--- Source passage ---
However, we fully agree with your point that demonstrating performance under large-scale corruption scenarios is important. While we included the large-scale, real-world WebVision experiment as an evaluation, your suggestion to use a subset of ImageNet is excellent. Given the time constraints of the rebuttal period, we commit to supplementing our paper with this experiment on a large subset of ImageNet (should be much larger than Tiny ImageNet) to validate our method’s effectiveness under these conditions.
2. On the Choice of Thresholds (in response to Q2)
Our initial thresholds were determined empirically on a held-out validation set, which is standard practice in machine learning. However, we wish to emphasize that the success of our method is not contingent on these precise values. As shown in the sensitivity analysis in Figure 5, the method’s performance remains highly stable across a wide range of threshold values. This demonstrates the robustness of our combined criteria and explains why a single, fixed set of thresholds can be effective across multiple different datasets and noise settings. We will add this clarification to Section 3 of the revised manuscript.
3. On the Number of Experimental Trials (in response to Q3)
For all experiments reporting mean±std, the results are the average and standard deviation over three trials with different random seeds. We have now explicitly added this information to our experimental setup section in the revised paper.
--- Rows ---
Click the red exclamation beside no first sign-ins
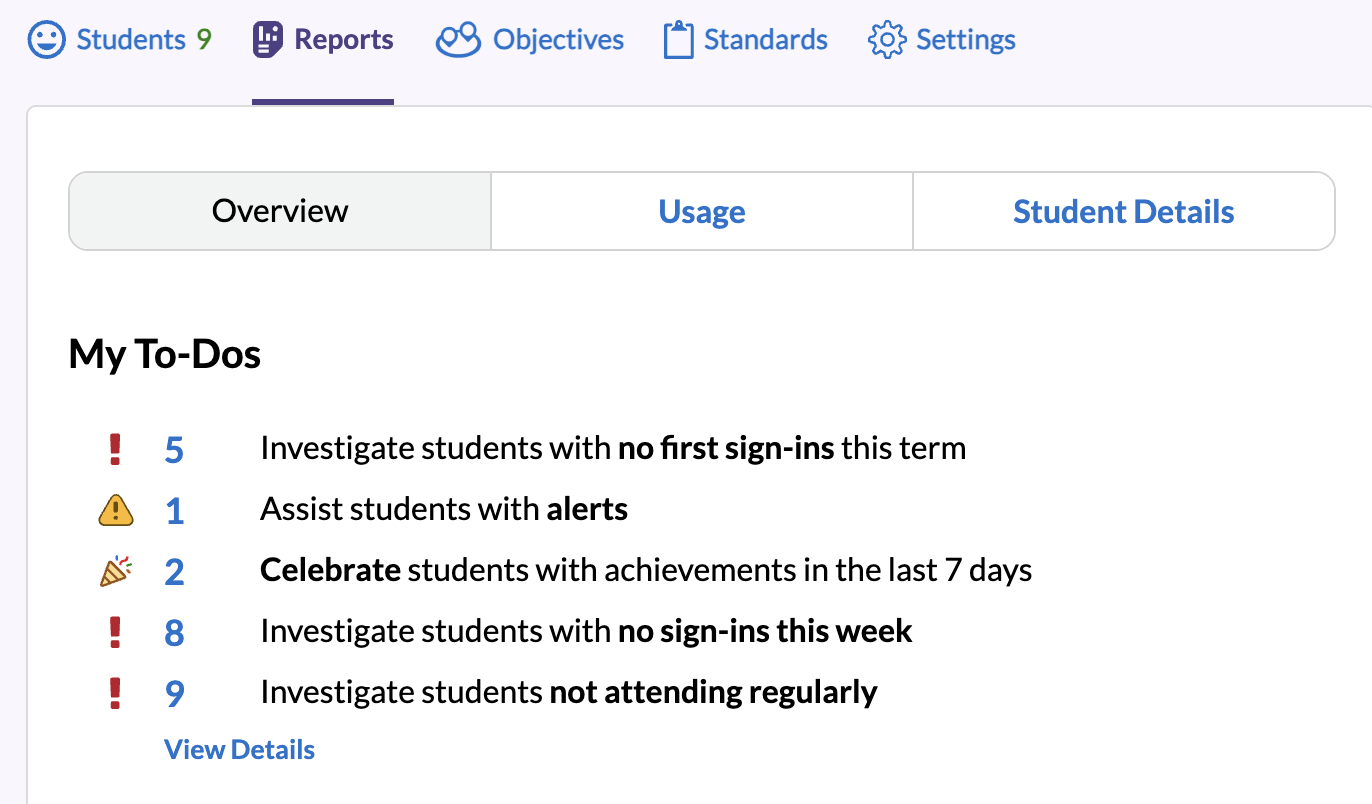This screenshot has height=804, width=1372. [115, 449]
---
--- Rows ---
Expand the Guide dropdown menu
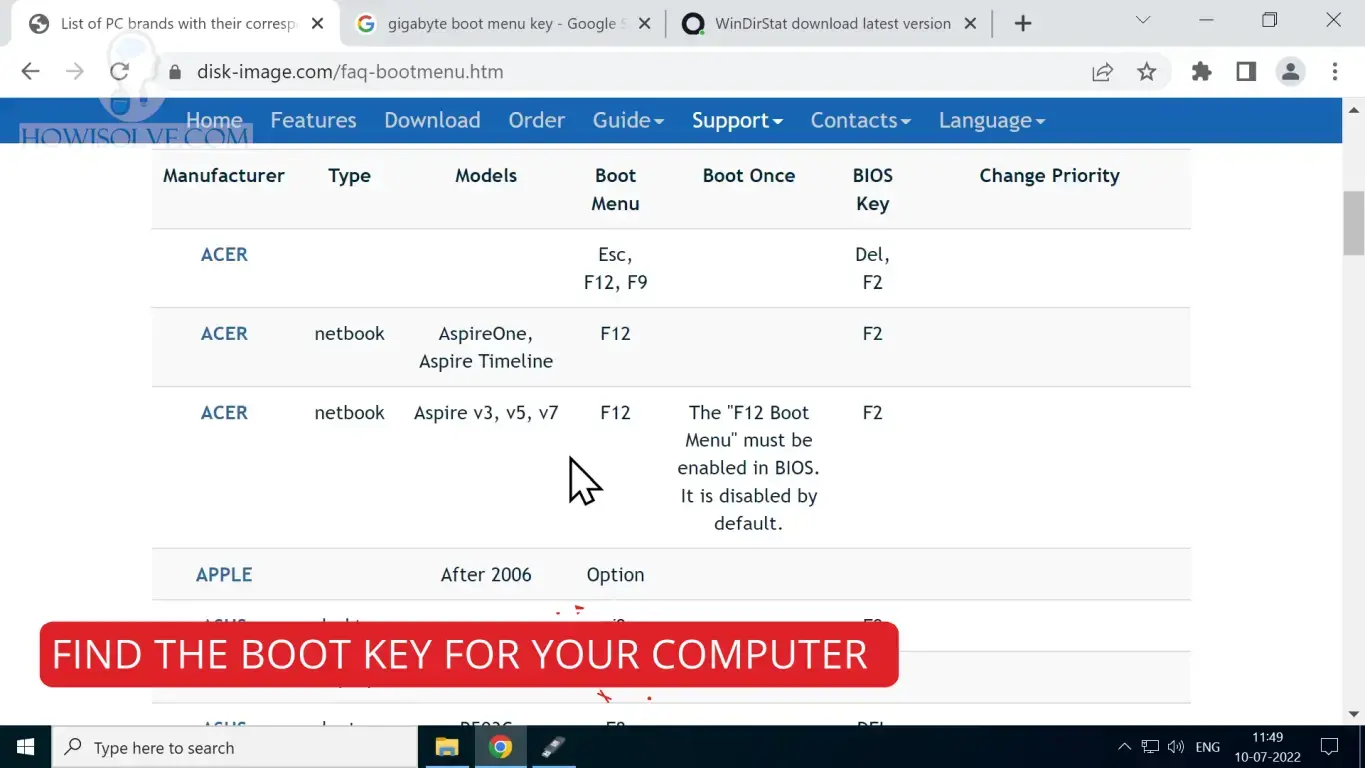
---
--- Rows ---
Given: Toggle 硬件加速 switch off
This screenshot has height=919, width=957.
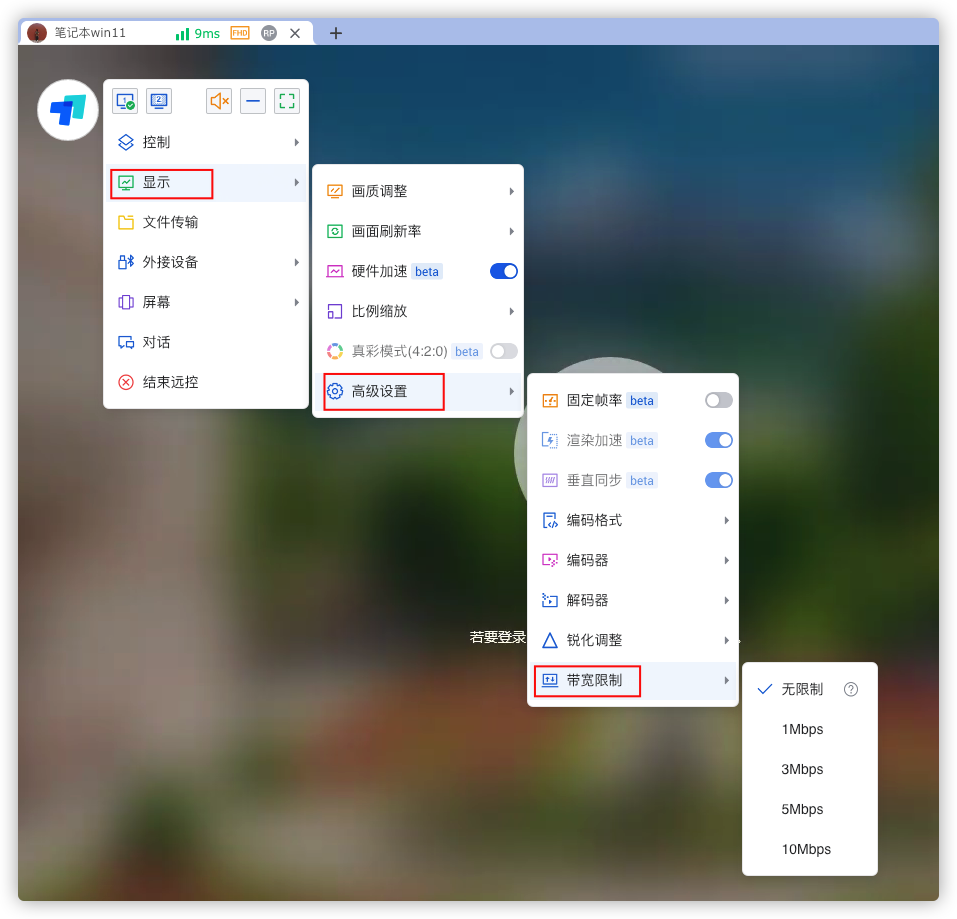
---
**Work to complete**.
**A.** Sum up the rebuttal text in two sentences.
**B.** Repeat the rebuttal text word for word from "However, we fully" up to and including "response to Q2)".

**Full solutions**.
**A.** The authors agree that performance under large-scale corruption is important, and alongside their WebVision experiment they commit to adding an experiment on a large subset of ImageNet. They say their thresholds were set empirically on a held-out validation set but that performance stays highly stable across a wide range of values, and that the mean±std results come from three trials with different random seeds.

**B.**
However, we fully agree with your point that demonstrating performance under large-scale corruption scenarios is important. While we included the large-scale, real-world WebVision experiment as an evaluation, your suggestion to use a subset of ImageNet is excellent. Given the time constraints of the rebuttal period, we commit to supplementing our paper with this experiment on a large subset of ImageNet (should be much larger than Tiny ImageNet) to validate our method’s effectiveness under these conditions.
2. On the Choice of Thresholds (in response to Q2)